EXCESS STRESS ON BOLTS
Excess stress on blots is perhaps the most common cause for bolt failures, and the easiest to determine. The longevity of your bolts to function at full capacity will depend significantly on them bearing the right amount of stress, without having to withstand an excess amount stress.
There are three main forms of stress on bolts:
- Internal stress (preload) ensures bolted joints are kept in place
- External force of the joint material (service load)
- Static stress (tensile load) pulling both ends of the bolt. Excess tensile on a bolt can lead to bolt breakage. To protect this situation from arising, you need to ensure the bolts aren’t overturned or tightened more often than necessary. It is crucial that the tensile force doesn’t exceed the tensile strength of the bolt.
Bolts rarely last a lifetime and they are prone to failure caused by fatigue. The efficiency of bolts diminishes over time. Also excess stress on the application of internal and external forces are factors that determine the failure or strength of a bolt. This can be estimated roughly according to the number of preload cycles the bolt is put through.
Bolts generally need to be replaced every couple of years, mainly due to fatigue. This is crucial when you are dealing with projects where stress levels are regularly high.

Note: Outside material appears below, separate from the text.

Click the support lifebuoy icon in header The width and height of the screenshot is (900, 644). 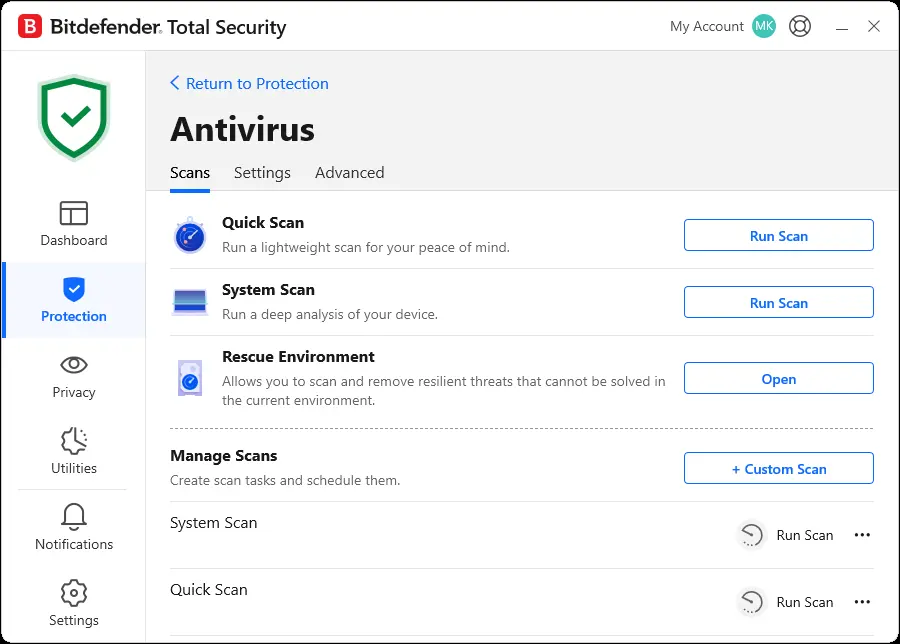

As bolts are exposed to substances that are incompatible like oxygen, metal products and natural chemicals, they are prone to the risk of corrosion. Bolts used to secure automobile components are in danger of being exposed to fluid and engine leaks, causing them to deteriorate over time. Corrosion also occurs in structural, construction, and mechanical applications.
You can use pre-applications (finishes or coatings) specially designed for specific types of fasteners should be used in order to safeguard your application against corrosion. These are simple and economical methods that are highly efficient.
BOLT THREAD ISSUES
With the tightening of a bolt, pairing of two threads occurs and certain amount of shear stress is created and added to the threaded part of the bolt. Thread stripping is always a risk, where the section shears because of an excess amount of stress. To avoid joint failure arising from this issue, you should assess the possibility and scope of damage well before using the bolt, and take measures to ensure that the threading is utilized accordingly.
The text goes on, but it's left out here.